Excerpted records:
*****
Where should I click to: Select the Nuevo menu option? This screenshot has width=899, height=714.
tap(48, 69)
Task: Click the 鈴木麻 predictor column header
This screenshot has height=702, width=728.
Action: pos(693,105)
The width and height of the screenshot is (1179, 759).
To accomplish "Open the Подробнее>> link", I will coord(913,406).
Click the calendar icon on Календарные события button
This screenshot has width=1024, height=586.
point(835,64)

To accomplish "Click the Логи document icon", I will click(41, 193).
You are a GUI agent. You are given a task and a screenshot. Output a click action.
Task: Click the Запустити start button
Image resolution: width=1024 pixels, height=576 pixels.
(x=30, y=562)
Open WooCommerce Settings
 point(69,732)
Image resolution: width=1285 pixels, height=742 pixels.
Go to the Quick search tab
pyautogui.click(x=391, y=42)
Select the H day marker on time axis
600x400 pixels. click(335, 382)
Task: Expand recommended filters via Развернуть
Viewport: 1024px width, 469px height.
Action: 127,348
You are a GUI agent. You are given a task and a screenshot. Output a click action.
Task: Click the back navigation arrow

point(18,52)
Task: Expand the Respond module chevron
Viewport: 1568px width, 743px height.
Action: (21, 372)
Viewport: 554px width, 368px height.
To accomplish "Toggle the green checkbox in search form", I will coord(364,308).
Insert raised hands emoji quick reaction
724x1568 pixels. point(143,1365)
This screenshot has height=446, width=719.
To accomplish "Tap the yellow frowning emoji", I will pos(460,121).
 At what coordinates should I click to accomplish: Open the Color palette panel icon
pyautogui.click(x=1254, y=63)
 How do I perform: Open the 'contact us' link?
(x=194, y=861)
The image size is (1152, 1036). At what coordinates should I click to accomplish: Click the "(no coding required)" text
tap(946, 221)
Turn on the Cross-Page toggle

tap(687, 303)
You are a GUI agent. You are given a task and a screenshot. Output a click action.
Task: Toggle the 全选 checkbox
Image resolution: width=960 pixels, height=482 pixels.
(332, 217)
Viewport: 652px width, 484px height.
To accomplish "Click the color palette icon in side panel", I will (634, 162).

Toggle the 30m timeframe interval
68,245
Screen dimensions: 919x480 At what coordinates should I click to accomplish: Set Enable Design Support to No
*****
Task objective:
What do the lines above say from the one containing "Task: Expand the Respond module chevron" down to the one containing "This screenshot has height=446, width=719."? Return them exactly, both end lines included, and only them.

Answer box:
Task: Expand the Respond module chevron
Viewport: 1568px width, 743px height.
Action: (21, 372)
Viewport: 554px width, 368px height.
To accomplish "Toggle the green checkbox in search form", I will coord(364,308).
Insert raised hands emoji quick reaction
724x1568 pixels. point(143,1365)
This screenshot has height=446, width=719.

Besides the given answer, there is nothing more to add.